The mining and exploration company which produces zinc, gold, silver, and lead, said its pretax profit fell 46% to USD14.8 million in 2013 from USD27.2 million in 2012, as revenues fell 7.5% to USD71.1 million from USD76.9 million.
The company said its revenues fell as record gold production levels could not offset lower prices for all of its metals during the period, including a 2% fall in the average price received for zinc, an 18% fall in the gold price and a 26% fall in the price for silver.
Griffin Mining said its cost of sales also increased 15% during the period to USD40.1 million from USD34.8 million as a direct result of increased amounts of ore being mined in an attempt to offset the lower prices.

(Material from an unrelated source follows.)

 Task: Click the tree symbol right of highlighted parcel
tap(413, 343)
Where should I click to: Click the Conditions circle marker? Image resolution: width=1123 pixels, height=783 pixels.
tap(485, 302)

The company was also hit by a USD2.2 million charge on the disposal of its interest in Spitfire Oil Ltd at the end of 2013.
Griffin Mining increased its total tonnage of ore being mined during the period by 11%, with gold in concentrate production up 38% to 11,468 ounces from 8,322 ounces the previous year.
However, the company said its zinc, silver and lead production levels were all down during the period.
The company recommended that no dividend be declared at this time in order to put further investment into its Caijiaying Mine in China, to repay bank loans, and to settle amounts due to non-controlling interests.
Griffin Mining shares were down 5.1% to 28.82 pence Tuesday.